March 7, 2022 | Priya Elangovan
While we firmly believe that all issues are women’s issues, we wanted to take a minute to highlight a few of the proposals highlighted in President Biden’s State of the Union this week that would have a disproportionate impact on women and what the status is on those policies. While the President outlined a number of different potential policies and priorities, we wanted to highlight a few that would have a major impact for women.
Expanding the Child Tax Credit (CTC)
- The last monthly extended payment was back in December, but eligible families will still receive the lump sum portion of the credit on their tax returns in April. After that, the payments will return to their pre-2021 amounts and eligibility:
- The credit is $2000 per child 16 and under, and provided as a lump sum in your tax returns
- The credit is non-refundable, meaning that families with no income or who own less than $2000 in taxes will not be eligible for the full credit
- The payments will begin to phase out for incomes above $200,000 (or $400,000 for joint filers)
- Researchers at Columbia University estimated that the end of the monthly payments caused the child poverty rate to go up 5% to 17%
- The permanent expansion of the CTC was one of the components of the President’s Build Back Better plan, whether it will be included in the soon to be negotiated budget remains to be seen
- While 79% of the families who received the expanded credits found them helpful, support for the expansion of the credit was more mixed
- The Paycheck Fairness Act passed the house in June and has since stalled in the Senate. The bill is bipartisan having passed with one Republican vote.

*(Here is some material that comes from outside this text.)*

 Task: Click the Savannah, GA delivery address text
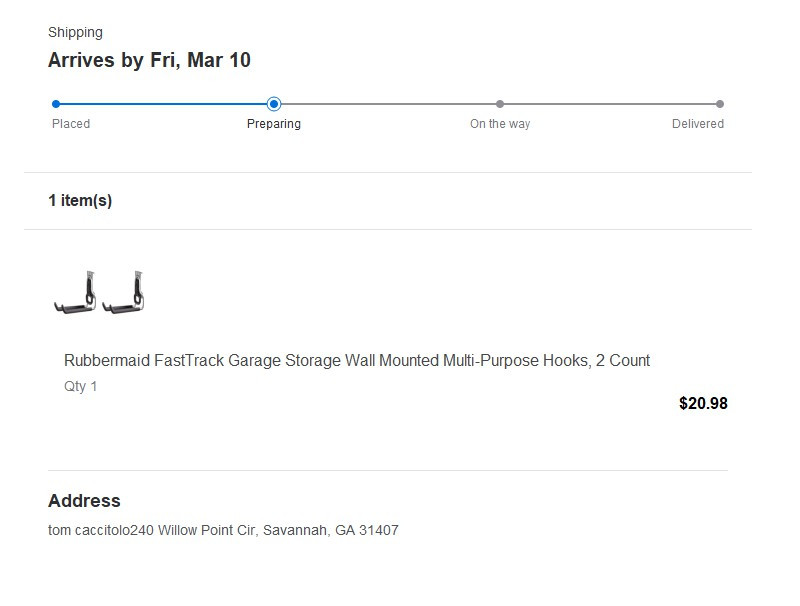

- The bill targets equal pay and wage discrimination on the basis of sex, pregnancy, sexual orientation, and gender identity
- It also prohibits employers from preventing employees from disclosing and discussing their salary with coworkers
- It also creates greater penalties for employers that violate equal pay provisions, and a task force to enforce the provisions
- The gender pay gap is a persistent issue across all industries and is even more stark for women of color and women with disabilities
The Equality Act (HR5/S393)
- The Equality Act is bipartisan legislation focused on combatting discrimination against LGBTQ+ people
- It prohibits discrimination in public spaces, education, federal funding, employment, housing, and more
- The House passed their version of the bill back in February and it is being debated in committee in the Senate
- You can check out our detailed breakdown of the main changes to the 2022 reauthorization of the Violence Against Women Act here
- Passing the reauthorization of VAWA would build on the recent bipartisan survivor-centric legislation to end forced arbitration of sexual assault and harrasment in the workplace
Other notable parts of the speech include the announcement of more free COVID tests being made available at COVIDTests.gov, a discussion of the appointment of Judge Kentaji Brown Jackson to the Supreme Court, and highlights of some of the projects funded by the Bipartisan Infrastructure Bill.